:: Task instructions ::
Could you convert the records into a numbered list, starting at the line that contains "Task: Click inside the Açıklama text area" and ending with the last line of the records, leaving out blank lines and the pictures?

:: Excerpted records ::

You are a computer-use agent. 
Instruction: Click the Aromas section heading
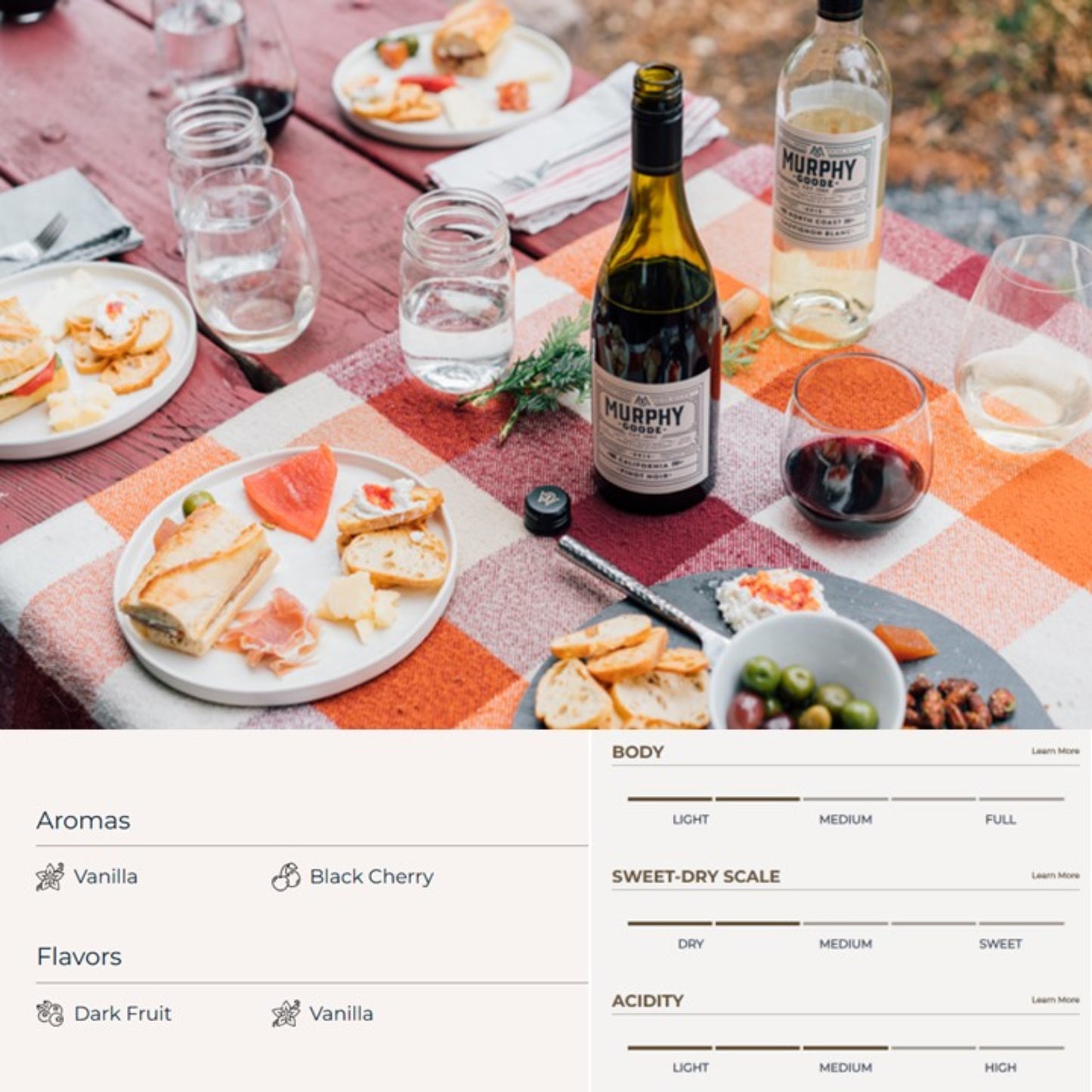click(83, 820)
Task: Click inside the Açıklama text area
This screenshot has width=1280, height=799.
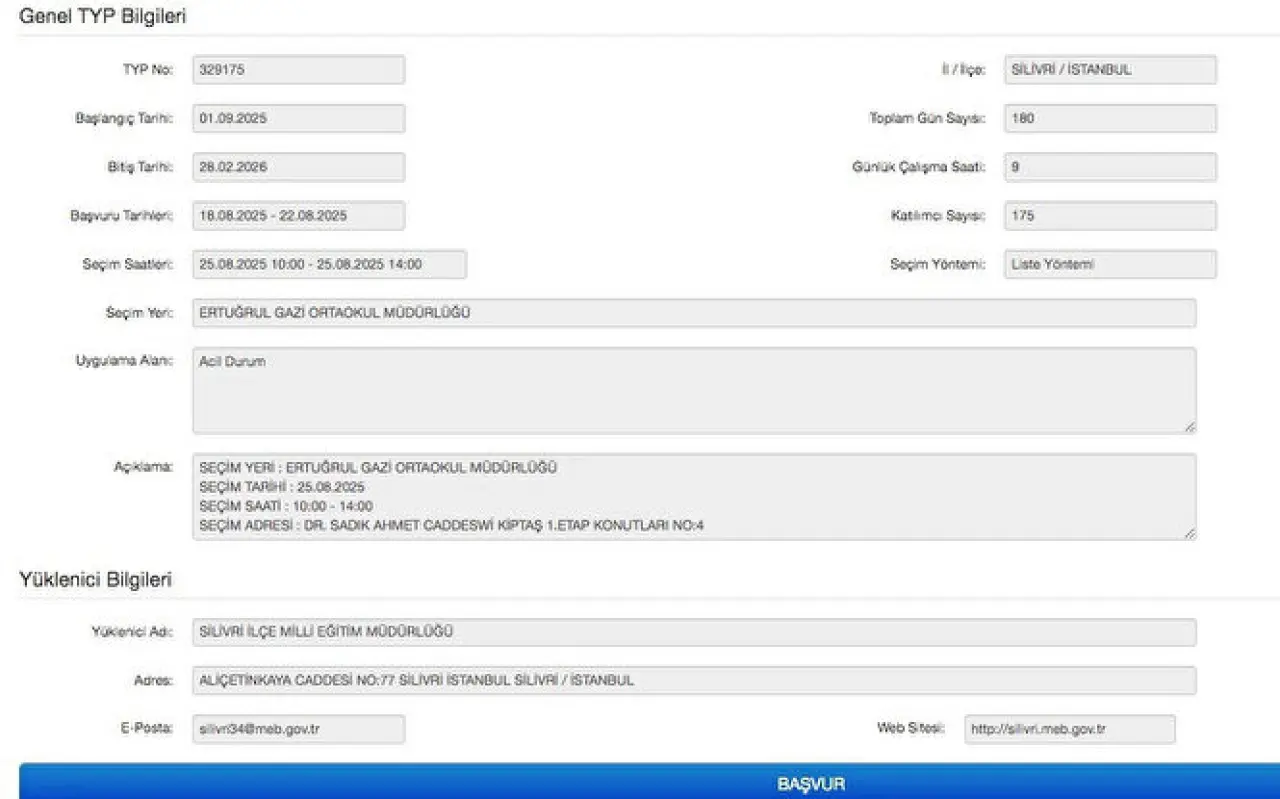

:: Exercise answer ::
1. Task: Click inside the Açıklama text area
2. This screenshot has width=1280, height=799.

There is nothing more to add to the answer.